:: Activity ::
Your answer should consist solely of the lines from the first line of the data through the line with "Screen dimensions: 868x470", each reproduced exactly.

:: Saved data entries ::
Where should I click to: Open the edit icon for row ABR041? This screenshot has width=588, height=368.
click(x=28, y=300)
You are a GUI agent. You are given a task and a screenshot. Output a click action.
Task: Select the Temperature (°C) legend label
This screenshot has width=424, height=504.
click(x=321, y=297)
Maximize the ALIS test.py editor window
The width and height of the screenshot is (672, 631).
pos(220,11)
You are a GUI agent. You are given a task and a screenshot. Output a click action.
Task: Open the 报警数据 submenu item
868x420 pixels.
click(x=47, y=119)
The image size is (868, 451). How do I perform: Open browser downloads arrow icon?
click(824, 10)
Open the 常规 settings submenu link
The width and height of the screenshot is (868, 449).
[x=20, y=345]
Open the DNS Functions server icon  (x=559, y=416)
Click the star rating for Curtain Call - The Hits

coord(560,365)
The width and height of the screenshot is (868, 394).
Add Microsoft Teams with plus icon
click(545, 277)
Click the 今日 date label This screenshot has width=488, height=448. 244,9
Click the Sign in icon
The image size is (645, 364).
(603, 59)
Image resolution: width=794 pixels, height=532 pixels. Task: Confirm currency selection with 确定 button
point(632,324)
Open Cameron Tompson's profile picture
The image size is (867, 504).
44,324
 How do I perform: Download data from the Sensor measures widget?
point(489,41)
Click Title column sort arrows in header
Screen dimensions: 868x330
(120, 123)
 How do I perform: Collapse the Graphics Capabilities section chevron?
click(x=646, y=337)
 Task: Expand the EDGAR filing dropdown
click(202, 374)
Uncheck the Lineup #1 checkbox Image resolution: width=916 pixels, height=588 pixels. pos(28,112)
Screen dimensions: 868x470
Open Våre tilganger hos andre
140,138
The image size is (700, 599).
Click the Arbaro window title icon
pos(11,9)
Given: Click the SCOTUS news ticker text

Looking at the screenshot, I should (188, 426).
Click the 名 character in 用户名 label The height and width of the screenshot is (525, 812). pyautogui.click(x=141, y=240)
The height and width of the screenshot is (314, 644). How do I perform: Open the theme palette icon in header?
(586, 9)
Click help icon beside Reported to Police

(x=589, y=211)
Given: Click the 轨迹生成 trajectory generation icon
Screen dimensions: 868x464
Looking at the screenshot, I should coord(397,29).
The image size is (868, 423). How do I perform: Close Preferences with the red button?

:: Exercise output ::
Where should I click to: Open the edit icon for row ABR041? This screenshot has width=588, height=368.
click(x=28, y=300)
You are a GUI agent. You are given a task and a screenshot. Output a click action.
Task: Select the Temperature (°C) legend label
This screenshot has width=424, height=504.
click(x=321, y=297)
Maximize the ALIS test.py editor window
The width and height of the screenshot is (672, 631).
pos(220,11)
You are a GUI agent. You are given a task and a screenshot. Output a click action.
Task: Open the 报警数据 submenu item
868x420 pixels.
click(x=47, y=119)
The image size is (868, 451). How do I perform: Open browser downloads arrow icon?
click(824, 10)
Open the 常规 settings submenu link
The width and height of the screenshot is (868, 449).
[x=20, y=345]
Open the DNS Functions server icon  (x=559, y=416)
Click the star rating for Curtain Call - The Hits

coord(560,365)
The width and height of the screenshot is (868, 394).
Add Microsoft Teams with plus icon
click(545, 277)
Click the 今日 date label This screenshot has width=488, height=448. 244,9
Click the Sign in icon
The image size is (645, 364).
(603, 59)
Image resolution: width=794 pixels, height=532 pixels. Task: Confirm currency selection with 确定 button
point(632,324)
Open Cameron Tompson's profile picture
The image size is (867, 504).
44,324
 How do I perform: Download data from the Sensor measures widget?
point(489,41)
Click Title column sort arrows in header
Screen dimensions: 868x330
(120, 123)
 How do I perform: Collapse the Graphics Capabilities section chevron?
click(x=646, y=337)
 Task: Expand the EDGAR filing dropdown
click(202, 374)
Uncheck the Lineup #1 checkbox Image resolution: width=916 pixels, height=588 pixels. pos(28,112)
Screen dimensions: 868x470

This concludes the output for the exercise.